Upper Body Aquatic Exercises

These exercises include:

  1. Noodle paddle pull through
  2. Noodle biking
  3. Supine noodle
  4. Lunge with noodle press

Noodle paddle pull through

  • Begin by standing with your feet hip-width apart.
  • Hold the noodle in front of and perpendicular to your body with one arm in a slight shoulder flexion and the other arm bent to a 90-degree shoulder flexion.
  • From this position, pull the noodle downward and across the body attempting to get your hand as close to the opposite hip as possible.
  • Repeat this process on each side.

Noodle biking

  • Balance yourself while sitting on a noodle and perform a forward or backward pedaling motion.
  • To make this exercise harder, you can also add upper body pedaling while simultaneously working the lower body .

Supine noodle

  • Wrap the noodle around your upper body horizontally and lay back on the noodle. Ensure that the noodle is supporting your upper body.
  • In this supine position, extend your legs out in front of you. Pull your legs into a full hip abduction position.
  • When bringing the legs back through the center, crisscross them.
  • Make sure that you are alternating which leg crosses over the top with each rep.

Lunge with noodle press

  • Place your hands shoulder-width apart on the noodle and hold the noodle above your head.
  • Put your weight on your right foot and step back with your left into a lunge.
  • As you bend your knee to come into the lunge, pull the noodle down through the water and in front of the body to meet your right knee
  • Come out of the lunge and repeat the steps above but alternate which knee is in front with each rep.

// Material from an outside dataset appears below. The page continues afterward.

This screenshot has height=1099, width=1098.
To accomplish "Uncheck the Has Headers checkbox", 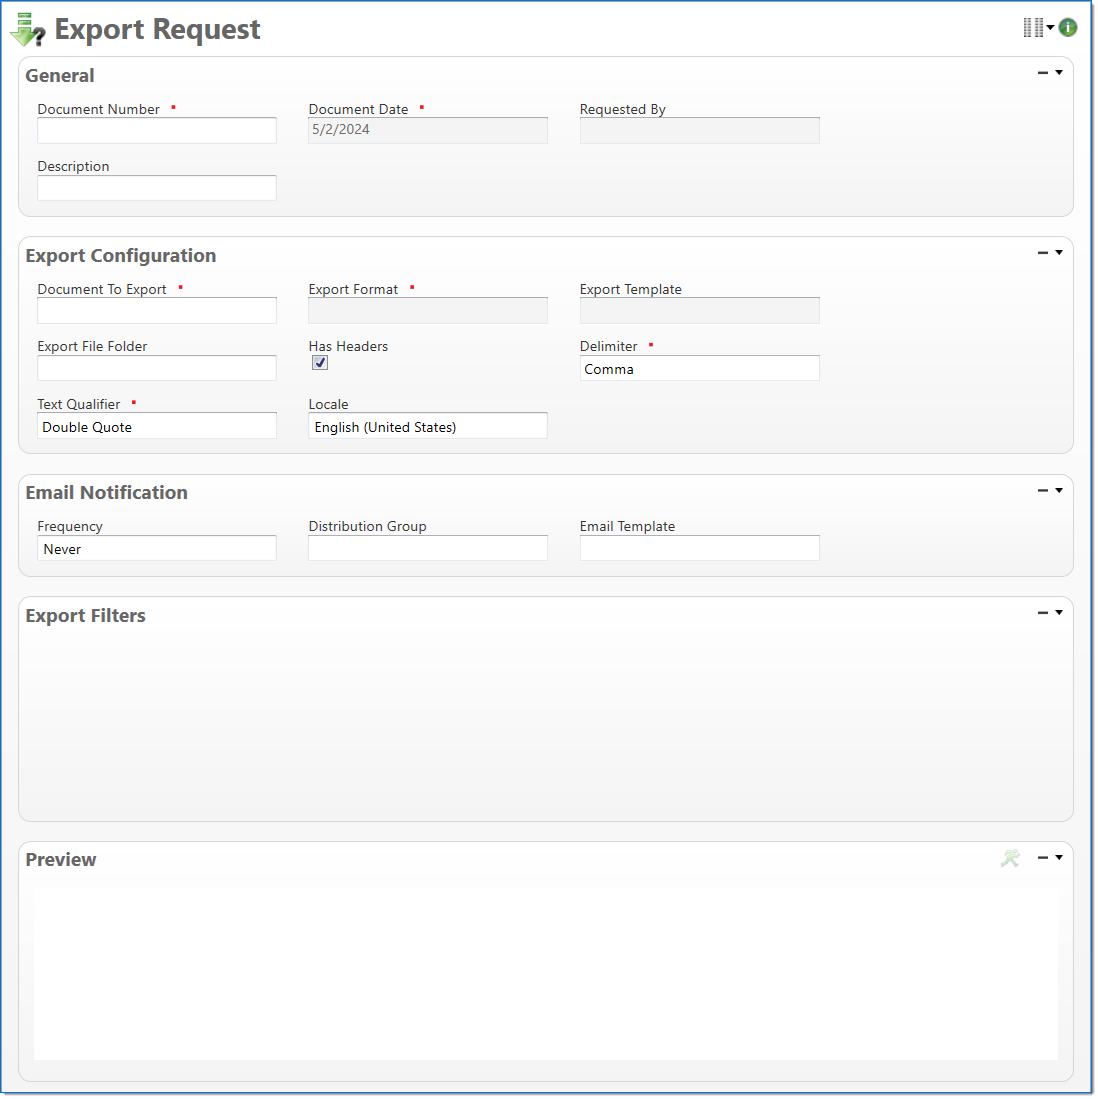I will coord(320,363).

Noodles are not just for recreational use. There are so many great exercises that can be done in the water with a little creativity. These strengthening exercises provide important core strengthening, which is important for those patients just getting back into their health goals. Combine these with underwater treadmill walking or running and resistance training for a complete aquatic fitness program.

Additional Exercises

The exercises include:

  1. Noodle plank
  2. Gait with upper body noodle swing
  3. Figure 8 with a noodle
  4. Noodle Press

1. Noodle Plank

While holding onto a noodle, place your hands shoulder width apart, lean forward and balance yourself on the noodle while the noodle supports you in the water.

2. Gait with Upper Body Noodle Swing

Holding a noodle in each arm, swing the noodles through the water while running, jogging or walking.

3. Figure 8 with Noodle:

Stand with your feet shoulder width apart, holding a noodle in front of you with arms in full extension. Keeping your elbow straight and the noodle in front of your body, drag the noodle through the water. Draw a figure eight with the noodle, attempting to get as much shoulder range of motion throughout.

4. Noodle Press

Placing a noodle in a U shape, perform hip flexion and knee flexion while placing the noodle under the arch of the foot.Press the noodle down to the floor of the pool and slowly control the leg back up to hip flexion and knee flexion. Repeat on each leg.

HydroWorx is proud to be able to create a series of exercises that can hopefully bring your patients one step closer to their goal of becoming more active in 2021. We hope you and your patients have a year filled with happiness, health, and most importantly movement!